Monday, January 15, 2007

Cause of Death: Sloppy Handwriting

from Time


Doctors' sloppy handwriting kills more than 7,000 people annually. It's a shocking statistic, and, according to a July 2006 report from the National Academies of Science's Institute of Medicine, preventable medication mistakes also injure more than 1.5 million Americans annually. Many such errors result from unclear abbreviations and dosage indications and illegible writing on some of the 3.2 billion prescriptions written in the U.S. every year.

To address the problem—and give the push for electronic medical records a shove—a coalition of health care companies and technology firms will launch a program Tuesday to enable all doctors in the U.S. to write electronic prescriptions for free.
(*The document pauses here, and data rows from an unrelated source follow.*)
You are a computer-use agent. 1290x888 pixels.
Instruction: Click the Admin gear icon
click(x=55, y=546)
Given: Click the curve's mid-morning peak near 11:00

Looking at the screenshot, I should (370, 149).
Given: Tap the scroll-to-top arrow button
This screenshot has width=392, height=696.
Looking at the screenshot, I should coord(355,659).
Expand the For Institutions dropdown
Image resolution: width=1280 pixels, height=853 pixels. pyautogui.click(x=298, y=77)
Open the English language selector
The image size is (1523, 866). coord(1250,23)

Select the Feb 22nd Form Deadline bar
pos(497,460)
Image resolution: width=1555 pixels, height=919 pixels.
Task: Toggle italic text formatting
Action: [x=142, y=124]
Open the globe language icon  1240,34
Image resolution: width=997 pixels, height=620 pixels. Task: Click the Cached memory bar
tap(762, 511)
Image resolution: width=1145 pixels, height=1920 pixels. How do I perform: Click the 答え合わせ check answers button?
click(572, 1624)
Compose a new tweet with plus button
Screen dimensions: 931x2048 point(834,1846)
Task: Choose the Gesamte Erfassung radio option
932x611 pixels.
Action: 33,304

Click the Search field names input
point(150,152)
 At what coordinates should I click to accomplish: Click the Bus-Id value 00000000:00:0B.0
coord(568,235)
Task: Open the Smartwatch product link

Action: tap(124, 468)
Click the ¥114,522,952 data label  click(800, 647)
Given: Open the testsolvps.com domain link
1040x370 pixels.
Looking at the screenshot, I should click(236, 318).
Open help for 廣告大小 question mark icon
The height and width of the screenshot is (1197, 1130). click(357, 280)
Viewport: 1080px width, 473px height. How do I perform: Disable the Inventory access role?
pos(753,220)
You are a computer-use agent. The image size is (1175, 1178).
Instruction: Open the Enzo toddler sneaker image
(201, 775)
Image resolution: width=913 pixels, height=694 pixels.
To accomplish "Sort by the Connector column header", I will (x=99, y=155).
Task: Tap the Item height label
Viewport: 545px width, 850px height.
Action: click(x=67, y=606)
Although some doctors have been prescribing electronically for years, many still use pen and paper. This is the first national effort to make a Web-based tool free for all doctors. Even though 90% of the country's approximately 550,000 doctors have access to the Internet, fewer than 10% of them have invested the time and money required to begin using electronic medical records or e-prescriptions. Automation should eliminate many of the errors that occur when pharmacists misunderstand or misrecord medication names or dosages conveyed messily on paper or hurriedly by phone.

1 comment:

KateGladstone said...

Among the hospitals that call me in to prevent medication errors (by
giving handwriting classes to the doctors), a fairly high percentage
claim to have "computerized everything" 1 or 2 or 5 or more years ago
… yet they still have handwriting problems, because of a crucial 1% to 5% of handwritten documentation that just won't go away.

Doctors in "totally computerized" hospitals still scribble Post-Its to
slap onto the walls of the nurse's station, still scrawl notes on the
cuffs of their scrubs during impromptu elevator/corridor conferences
with colleagues … and, most of all, doctors with computer systems
often have the ward clerks operate the computers, use the Net, or
whatever: working, of course, from the doctors' illegible handwriting.
Bad doctor handwriting, incorrectly deciphered by ward clerks using the computer for any purpose, thereby enters the computerized medical record.

And what happens when disasters knock out a hospital's network? More than one hospital, during Hurricane Katrina, lost its generator, its electric power — and therefore its computer system — for the duration.
Even the computer-savviest staffers in the disaster zone had to use pens. Let's hope they wrote legibly.